Еще через минуту весь этот унылый осенний простор наполнился беспорядочным визгом, треском и грохотом. Попав под обстрел, пехота поспешно залегла в поле и открыла по переезду огонь. Второй танк уже осторожнее продвигался по дороге. Он оттолкнул в сторону транспортер и, приостановившись, задвигая орудием, наводя его на переезд.
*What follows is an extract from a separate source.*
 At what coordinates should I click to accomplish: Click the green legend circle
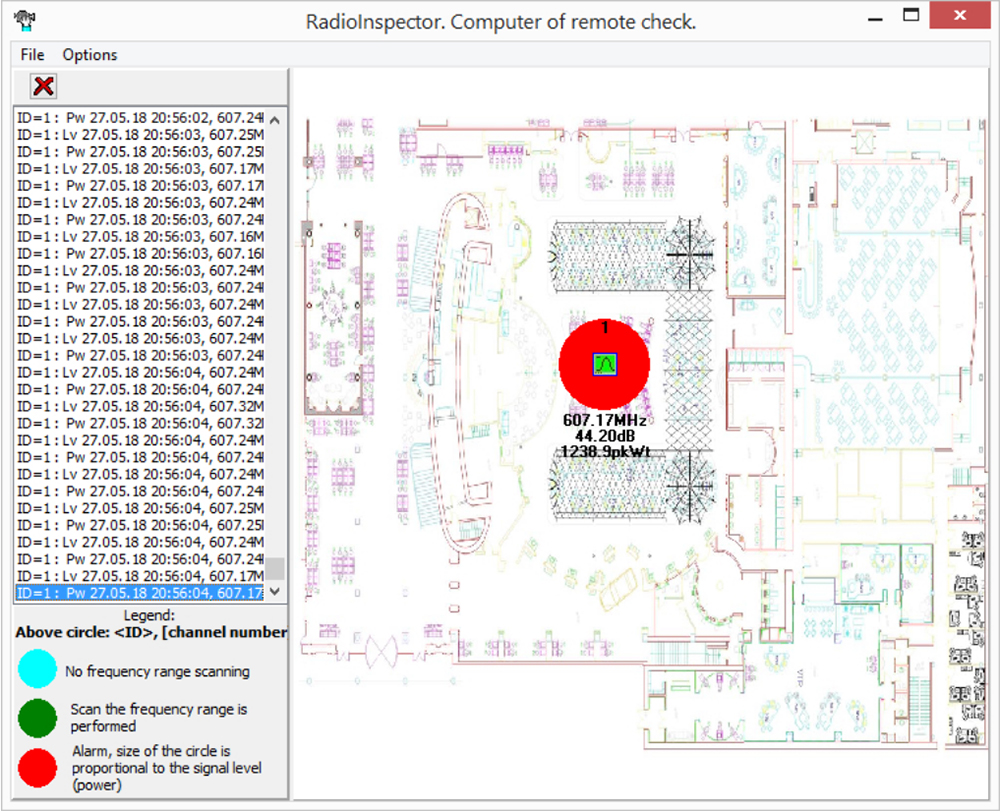tap(37, 718)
— Ложись!.. — голосисто крикнул Карпенко, и не успел его крик утонуть в грохоте боя, как мощный взрыв черной земляной тучей накрыл переезд: траншею, людей, сторожку. Когда пыль осела, стали видны разлетевшиеся в стороны обломки досок, куски штукатурки, поленья, а на том месте, где когда-то стояла печка, курилась небольшая воронка.
Переезд смолк, казалось, никого в живых уже не осталось в траншее. Но вот в самом конце ее мелькнул присыпанный песком силуэт Свиста — боец схватил ружье и с отчаянной злостью выругался. Его незаменимое оружие, не раз выручавшее людей из беды, выглядывало из-за бруствера коротким перебитым стволом.
— Старшина! Старшина! Что натворили, гады ползучие! Подонки! Выродки! — неистово кричал Свист, без нужды стуча затвором теперь уже бесполезного противотанкового ружья.
И тогда из окопа поднялся побледневший, медлительный и какой-то расслабленный Карпенко. Невидящим взглядом старшина посмотрел на дорогу, провел рукой по раненой голове, из которой на шинель, бруствер и на приклад пулемета неудержно лилась кровь.
— Свист… Не пускать! — каким-то чужим голосом выкрикнул он и свалился в траншею.
Свист, минуя Овсеева, который, втянув голову в плечи, корчился в ячейке, бросился к старшине, схватил его и приподнял. Командир тяжело хрипел, крутил головой и глохнувшим голосом говорил:
— Танки, танки… Бей танки!
Он не знал, что бить танки уже было нечем, и Свист ему не сказал об этом. Бронебойщик достал из кармана индивидуальный пакет, начал бинтовать старшине голову, успокаивая:
— Ничего, ничего!
Потом он отскочил в траншею. Ему вдруг показалось, что немцы уже рядом, а они только вдвоем. В это время из-за воронки забухали выстрелы Глечика. Свист обрадовался. Схватил пулемет старшины. Немцы с поля постепенно перебегали в ложбину, а два танка очень осторожно, один по правой стороне дороги, другой по левой, обойдя транспортеры, приближались к мостику. Пули из их пулеметов секли землю, железную дорогу, бурьян, визжали в высоте, рикошетили от рельсов. Взрывы и выстрелы наполняли простор визгом и стоном.